I was wrong. As I looked at the birds and learned about a burrowing owl, my excitement grew. Unknowingly, I was blessed with a wonderful experience. I had the unique pleasure to be among a burrow owl family. I had watched them, tried to take photos, and plotted how to sneak up on them. I spent hours distracting my dogs so I could creep up Hawk Hill before the dogs joined me.
Before today, this was what I knew of owls ─ aka Henry Hawk. I knew nothing.
I recall the story of the football player who picked up a loose football and ran the entire field for a touchdown ─ only to discover he ran to the opponent’s touchdown end. That’s what I did. I identified an owl as a hawk. I was wrong.
Now pointed in the correct direction; this is what I learned. The Burrow Owl is the only raptor in the world to live underground. They don’t dig but rely on other animals to make the burrow and then move in.
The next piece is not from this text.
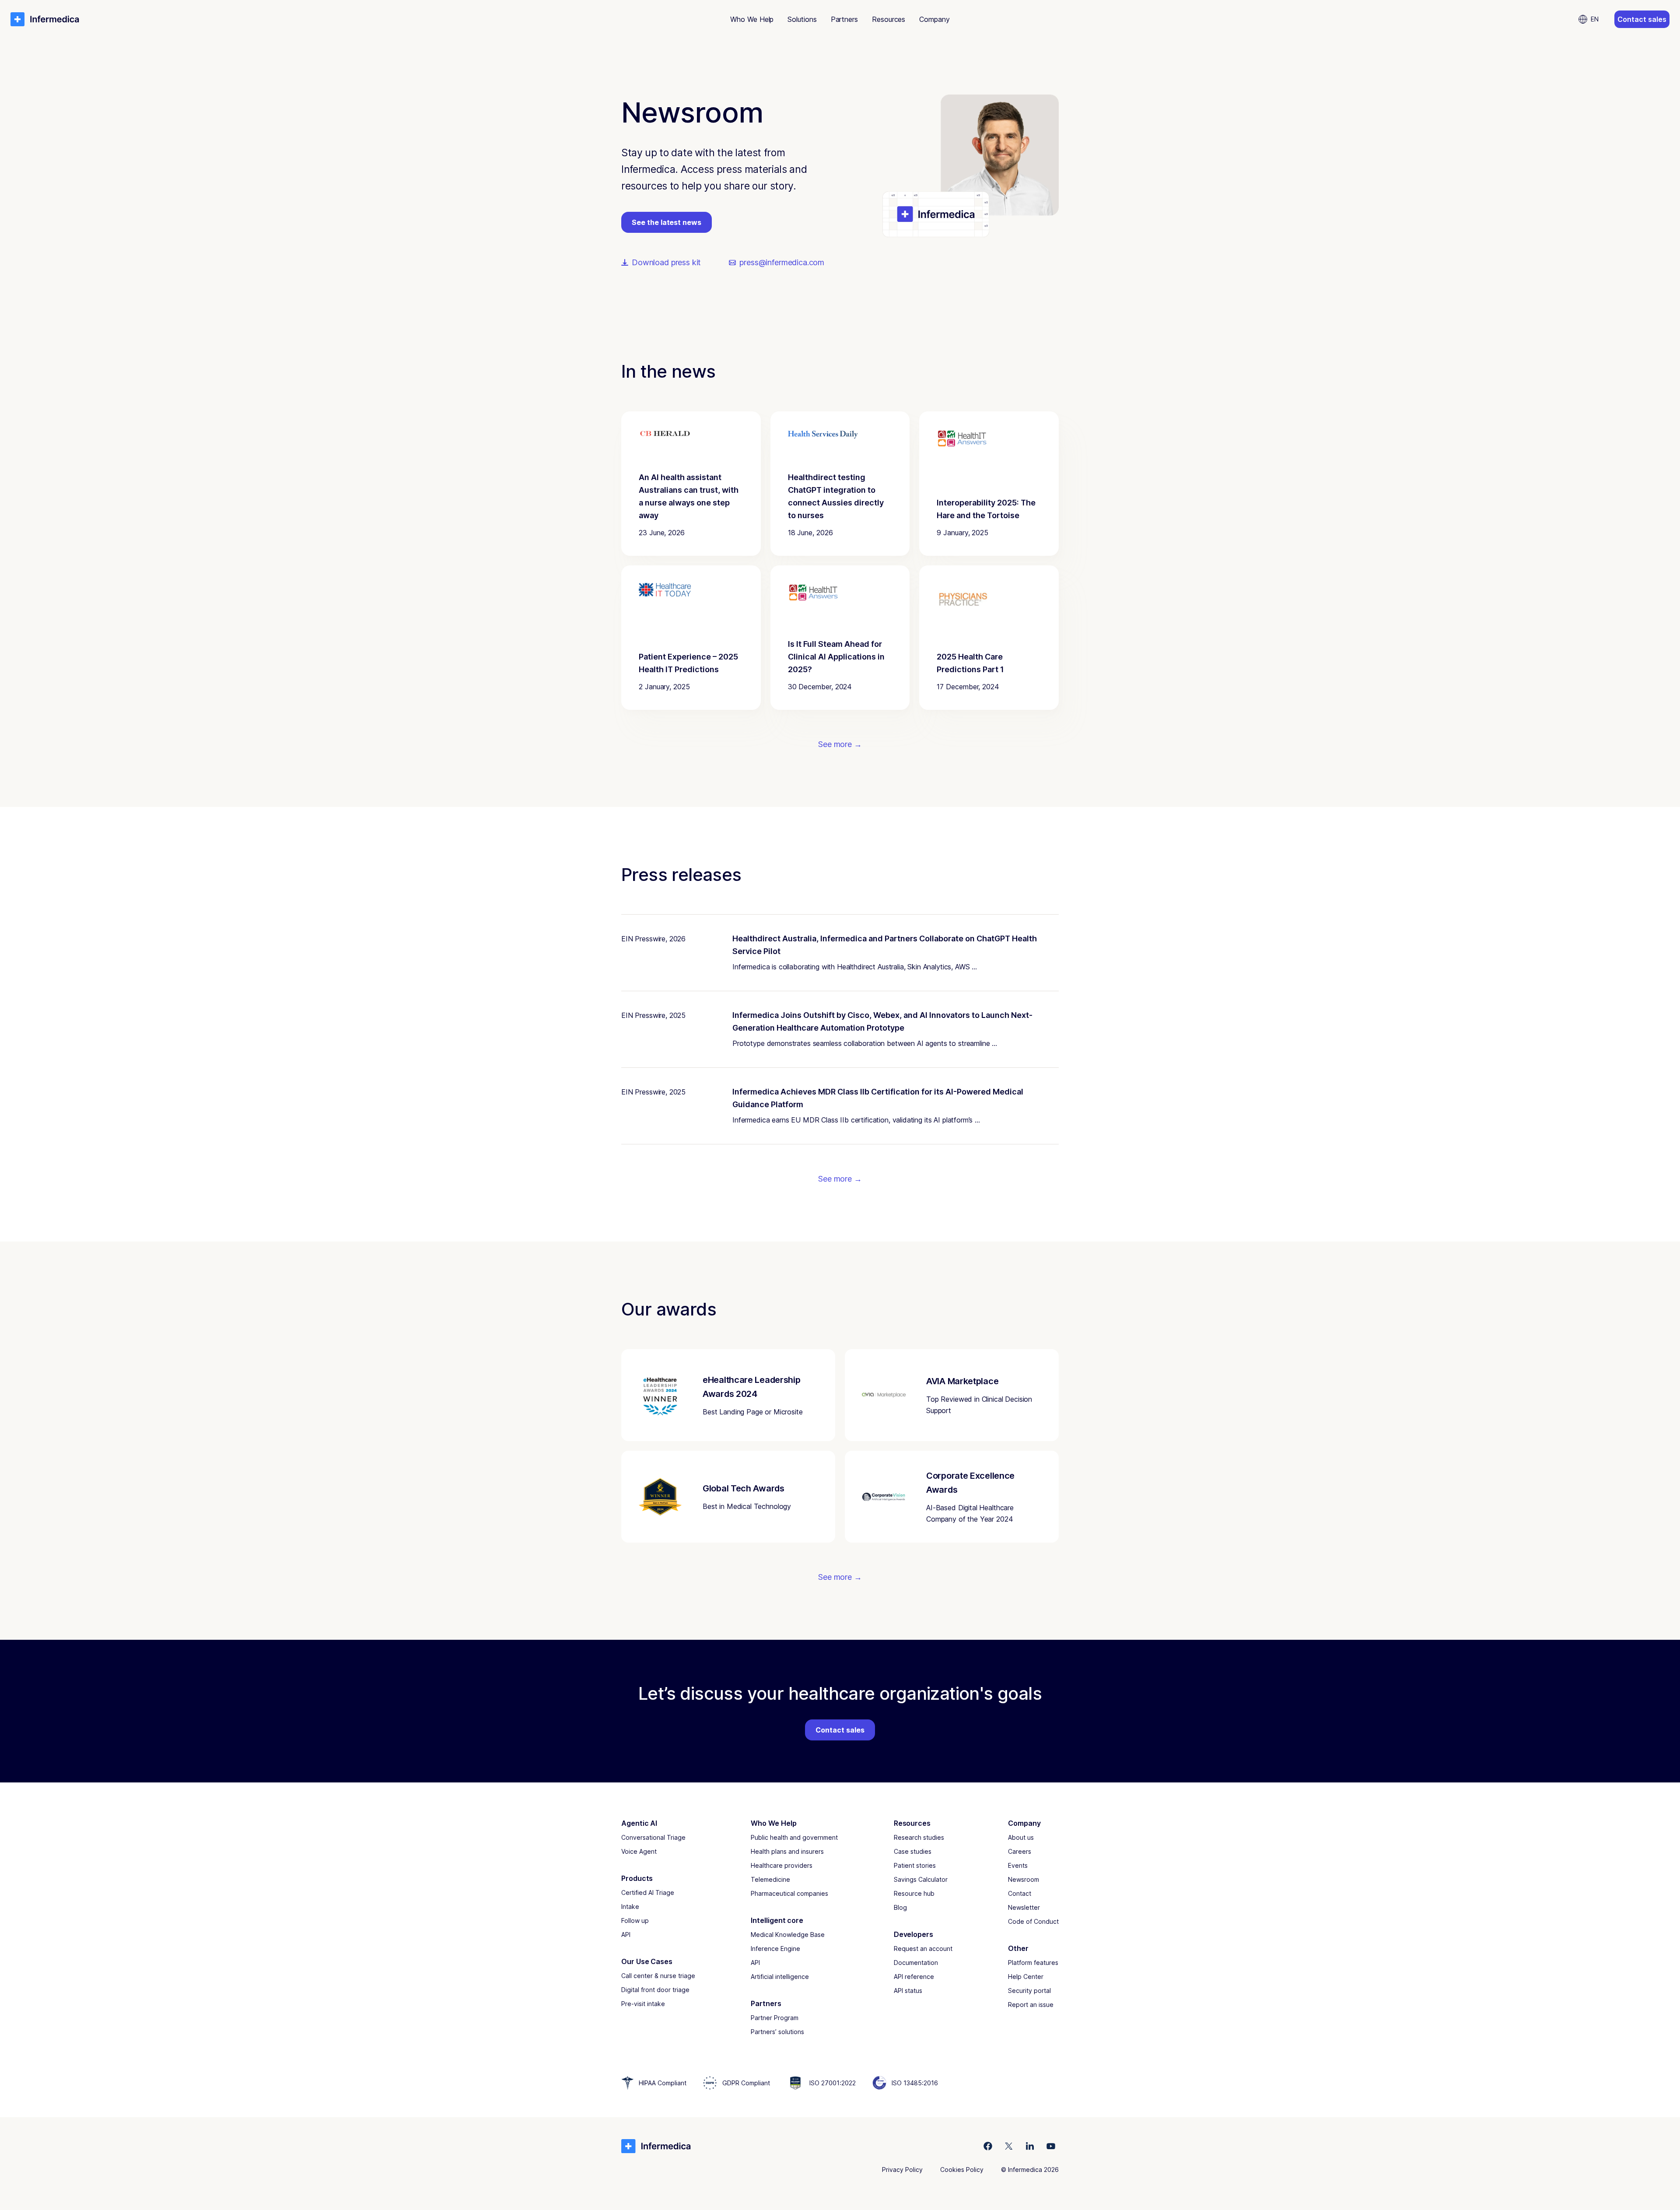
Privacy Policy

In Arizona, the armadillos, skunks, tortoises, prairie dogs, and ground squirrels are burrow building candidates.
Burrow Owls were found throughout North America.
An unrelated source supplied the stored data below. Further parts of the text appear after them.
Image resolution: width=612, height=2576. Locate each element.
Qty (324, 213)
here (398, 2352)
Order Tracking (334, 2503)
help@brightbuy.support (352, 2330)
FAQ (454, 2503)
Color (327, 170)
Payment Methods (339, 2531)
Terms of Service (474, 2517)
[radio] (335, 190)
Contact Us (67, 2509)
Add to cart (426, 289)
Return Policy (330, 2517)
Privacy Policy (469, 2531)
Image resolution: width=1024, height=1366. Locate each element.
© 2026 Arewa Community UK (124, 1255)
The Burrow Owl is small, from 7.5 to 10 inches tall. They are not picky when it comes to diet. If it moves, it can be eaten. Their diet includes beetles, grasshoppers, spiders, small birds, amphibians, reptiles, and small animals.
Since they live in open grasslands, the burrowing owl has developed long legs that enable them to sprint when hunting. The baby owls (owlets) can scare away their predators by mimicking rattlesnake sounds. They make a chattering or chuckling call and bob their heads when they are excited or distressed.
Although these owls can live about nine years, their population continues to decline because land development destroys their natural habitat. One organization, Wild At Heart, has been rescuing and rehabilitating burrowing owls since the early 1990s. They provide food and shelter and build artificial burrows. Colored bands are put on birds so people can track the individual bird.
Started in 2013, the Phoenix Downtown Owls Project volunteers have built more than 250 artificial burrows in that area. The Rio Salado habitat used to be a literal dump.
This picture is of a hand-dug burrow.
Artificial burrows excavated about four feet deep, maintain a 75-degree temperature. Tunnels always have a severe bend, and the total length can be ten feet. Bends serve to block light and provides a defense against predators.
Artificial burrows consist of a five-gallon bucket and about ten feet of flexible tubing. Rocks prevent erosion and keep predators from digging up the burrow.
Although I know Henry was an owl, he’ll forever be my Henry Hawk.